Problem to work on
Below is a block of entries; repeat exactly the lines starting at the line that contains "Task: Click the Отменить button" and ending at the line that contains "Task: Click the tab strip drag handle icon", both included.

=-=-=

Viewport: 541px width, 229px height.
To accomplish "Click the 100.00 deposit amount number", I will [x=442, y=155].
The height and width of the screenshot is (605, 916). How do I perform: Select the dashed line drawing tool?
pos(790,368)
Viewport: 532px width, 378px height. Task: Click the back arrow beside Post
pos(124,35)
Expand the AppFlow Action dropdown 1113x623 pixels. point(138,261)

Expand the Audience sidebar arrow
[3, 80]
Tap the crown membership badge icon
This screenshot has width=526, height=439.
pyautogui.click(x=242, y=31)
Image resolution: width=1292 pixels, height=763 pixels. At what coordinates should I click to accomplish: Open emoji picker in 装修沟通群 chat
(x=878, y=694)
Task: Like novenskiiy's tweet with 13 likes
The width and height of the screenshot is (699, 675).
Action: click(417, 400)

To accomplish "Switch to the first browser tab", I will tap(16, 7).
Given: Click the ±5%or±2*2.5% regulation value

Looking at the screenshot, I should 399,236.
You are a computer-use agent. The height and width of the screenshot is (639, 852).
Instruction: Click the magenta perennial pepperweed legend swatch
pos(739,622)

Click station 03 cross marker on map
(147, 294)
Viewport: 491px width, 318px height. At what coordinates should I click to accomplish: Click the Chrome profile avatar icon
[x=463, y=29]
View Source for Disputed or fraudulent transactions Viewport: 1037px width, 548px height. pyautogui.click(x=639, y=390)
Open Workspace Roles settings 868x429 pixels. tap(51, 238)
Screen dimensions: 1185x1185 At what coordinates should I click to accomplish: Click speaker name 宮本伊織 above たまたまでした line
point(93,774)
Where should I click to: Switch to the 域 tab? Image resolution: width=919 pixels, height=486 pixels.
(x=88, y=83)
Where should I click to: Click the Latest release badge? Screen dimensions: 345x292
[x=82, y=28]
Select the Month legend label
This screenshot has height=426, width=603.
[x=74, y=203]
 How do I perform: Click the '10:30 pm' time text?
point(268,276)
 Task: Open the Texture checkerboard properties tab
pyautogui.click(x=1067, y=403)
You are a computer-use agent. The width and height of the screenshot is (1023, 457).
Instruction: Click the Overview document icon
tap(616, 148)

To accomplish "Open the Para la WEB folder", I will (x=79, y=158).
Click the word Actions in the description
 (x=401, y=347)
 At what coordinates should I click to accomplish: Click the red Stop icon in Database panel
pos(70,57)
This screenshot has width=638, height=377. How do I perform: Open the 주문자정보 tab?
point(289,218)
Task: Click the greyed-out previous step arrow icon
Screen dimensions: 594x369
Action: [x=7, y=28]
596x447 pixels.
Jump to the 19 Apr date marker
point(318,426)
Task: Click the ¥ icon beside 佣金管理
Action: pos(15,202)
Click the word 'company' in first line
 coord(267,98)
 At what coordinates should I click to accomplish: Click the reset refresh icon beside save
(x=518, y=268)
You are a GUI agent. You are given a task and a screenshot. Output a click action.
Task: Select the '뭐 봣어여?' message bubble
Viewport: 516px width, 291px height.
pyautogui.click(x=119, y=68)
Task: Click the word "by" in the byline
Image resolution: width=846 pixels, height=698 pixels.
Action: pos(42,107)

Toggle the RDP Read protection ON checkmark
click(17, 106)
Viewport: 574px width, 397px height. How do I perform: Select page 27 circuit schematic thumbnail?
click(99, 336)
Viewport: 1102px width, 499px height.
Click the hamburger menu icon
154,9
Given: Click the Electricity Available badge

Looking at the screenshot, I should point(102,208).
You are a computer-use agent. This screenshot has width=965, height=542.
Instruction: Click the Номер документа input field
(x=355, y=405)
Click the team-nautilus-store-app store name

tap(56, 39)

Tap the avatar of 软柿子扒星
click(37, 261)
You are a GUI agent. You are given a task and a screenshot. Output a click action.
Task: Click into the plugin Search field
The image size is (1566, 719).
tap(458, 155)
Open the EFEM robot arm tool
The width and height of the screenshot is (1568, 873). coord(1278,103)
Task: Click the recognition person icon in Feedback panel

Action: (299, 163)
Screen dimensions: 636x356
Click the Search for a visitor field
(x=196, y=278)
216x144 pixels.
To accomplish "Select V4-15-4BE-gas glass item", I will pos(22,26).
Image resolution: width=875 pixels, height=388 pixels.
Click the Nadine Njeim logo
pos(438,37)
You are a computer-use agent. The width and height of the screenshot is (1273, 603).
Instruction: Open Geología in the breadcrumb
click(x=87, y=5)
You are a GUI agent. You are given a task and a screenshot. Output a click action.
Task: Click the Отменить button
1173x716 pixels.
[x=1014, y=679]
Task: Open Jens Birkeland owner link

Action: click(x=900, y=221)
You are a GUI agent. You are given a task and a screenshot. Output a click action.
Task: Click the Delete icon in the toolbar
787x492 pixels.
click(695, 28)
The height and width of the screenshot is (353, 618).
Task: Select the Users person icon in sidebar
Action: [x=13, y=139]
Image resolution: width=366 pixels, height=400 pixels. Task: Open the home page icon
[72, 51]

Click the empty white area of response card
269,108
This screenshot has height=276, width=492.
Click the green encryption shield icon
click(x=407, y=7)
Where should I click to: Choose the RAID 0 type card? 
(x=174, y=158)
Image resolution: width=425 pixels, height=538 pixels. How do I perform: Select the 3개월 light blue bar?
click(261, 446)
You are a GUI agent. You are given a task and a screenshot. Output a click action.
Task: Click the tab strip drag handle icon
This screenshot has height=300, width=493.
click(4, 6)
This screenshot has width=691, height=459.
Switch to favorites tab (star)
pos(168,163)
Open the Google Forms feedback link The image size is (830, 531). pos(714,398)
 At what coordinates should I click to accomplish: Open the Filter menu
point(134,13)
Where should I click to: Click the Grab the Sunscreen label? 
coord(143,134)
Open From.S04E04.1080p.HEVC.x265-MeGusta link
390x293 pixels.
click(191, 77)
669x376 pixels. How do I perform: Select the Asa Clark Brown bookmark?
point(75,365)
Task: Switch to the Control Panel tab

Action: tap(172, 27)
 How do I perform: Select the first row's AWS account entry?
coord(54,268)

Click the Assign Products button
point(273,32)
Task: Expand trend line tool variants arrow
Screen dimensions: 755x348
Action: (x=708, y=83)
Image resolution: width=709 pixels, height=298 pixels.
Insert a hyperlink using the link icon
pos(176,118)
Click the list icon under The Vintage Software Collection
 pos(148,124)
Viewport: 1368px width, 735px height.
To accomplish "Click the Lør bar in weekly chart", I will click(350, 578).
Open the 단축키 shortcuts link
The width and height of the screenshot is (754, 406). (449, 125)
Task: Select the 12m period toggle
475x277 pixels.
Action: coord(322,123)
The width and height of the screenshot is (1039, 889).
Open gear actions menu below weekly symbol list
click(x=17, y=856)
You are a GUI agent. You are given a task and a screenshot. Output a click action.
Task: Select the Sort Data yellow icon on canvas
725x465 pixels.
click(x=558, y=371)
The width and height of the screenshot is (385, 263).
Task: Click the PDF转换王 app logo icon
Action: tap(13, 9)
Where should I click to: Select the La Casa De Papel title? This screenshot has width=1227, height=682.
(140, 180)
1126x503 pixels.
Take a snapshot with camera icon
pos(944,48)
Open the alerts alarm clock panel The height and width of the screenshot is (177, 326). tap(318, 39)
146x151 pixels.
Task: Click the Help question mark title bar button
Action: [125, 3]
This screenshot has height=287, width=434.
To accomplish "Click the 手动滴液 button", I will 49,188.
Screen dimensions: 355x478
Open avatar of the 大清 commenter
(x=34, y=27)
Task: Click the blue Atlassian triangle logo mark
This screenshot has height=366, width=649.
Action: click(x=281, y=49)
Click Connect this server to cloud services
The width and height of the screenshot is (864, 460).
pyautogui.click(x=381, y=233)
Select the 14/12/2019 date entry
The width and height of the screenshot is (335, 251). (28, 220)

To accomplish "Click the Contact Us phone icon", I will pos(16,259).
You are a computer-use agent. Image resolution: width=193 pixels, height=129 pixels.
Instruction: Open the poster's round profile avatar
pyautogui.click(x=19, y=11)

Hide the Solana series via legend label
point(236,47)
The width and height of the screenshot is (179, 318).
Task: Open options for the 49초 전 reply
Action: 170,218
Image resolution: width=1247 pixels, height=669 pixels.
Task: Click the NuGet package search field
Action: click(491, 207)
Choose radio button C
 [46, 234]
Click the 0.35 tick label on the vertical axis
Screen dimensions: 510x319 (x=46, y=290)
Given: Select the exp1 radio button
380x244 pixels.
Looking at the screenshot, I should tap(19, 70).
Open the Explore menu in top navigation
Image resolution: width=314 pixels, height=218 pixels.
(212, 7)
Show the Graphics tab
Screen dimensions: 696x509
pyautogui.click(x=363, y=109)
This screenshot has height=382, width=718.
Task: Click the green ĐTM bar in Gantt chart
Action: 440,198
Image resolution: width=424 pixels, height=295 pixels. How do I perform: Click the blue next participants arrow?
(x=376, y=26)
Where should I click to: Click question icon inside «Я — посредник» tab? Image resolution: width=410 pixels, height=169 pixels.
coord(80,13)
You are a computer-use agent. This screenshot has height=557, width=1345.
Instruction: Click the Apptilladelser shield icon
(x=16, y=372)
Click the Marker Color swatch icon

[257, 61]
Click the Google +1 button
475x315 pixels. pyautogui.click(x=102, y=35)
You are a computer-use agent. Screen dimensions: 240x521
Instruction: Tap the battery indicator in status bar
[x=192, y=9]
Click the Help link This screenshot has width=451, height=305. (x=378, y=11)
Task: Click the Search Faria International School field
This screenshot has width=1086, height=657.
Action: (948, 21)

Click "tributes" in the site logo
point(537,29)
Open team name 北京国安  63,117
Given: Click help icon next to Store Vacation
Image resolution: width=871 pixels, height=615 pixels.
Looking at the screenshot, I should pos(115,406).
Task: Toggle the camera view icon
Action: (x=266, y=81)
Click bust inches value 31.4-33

=-=-=

Response
Task: Click the Отменить button
1173x716 pixels.
[x=1014, y=679]
Task: Open Jens Birkeland owner link

Action: click(x=900, y=221)
You are a GUI agent. You are given a task and a screenshot. Output a click action.
Task: Click the Delete icon in the toolbar
787x492 pixels.
click(695, 28)
The height and width of the screenshot is (353, 618).
Task: Select the Users person icon in sidebar
Action: [x=13, y=139]
Image resolution: width=366 pixels, height=400 pixels. Task: Open the home page icon
[72, 51]

Click the empty white area of response card
269,108
This screenshot has height=276, width=492.
Click the green encryption shield icon
click(x=407, y=7)
Where should I click to: Choose the RAID 0 type card? 
(x=174, y=158)
Image resolution: width=425 pixels, height=538 pixels. How do I perform: Select the 3개월 light blue bar?
click(261, 446)
You are a GUI agent. You are given a task and a screenshot. Output a click action.
Task: Click the tab strip drag handle icon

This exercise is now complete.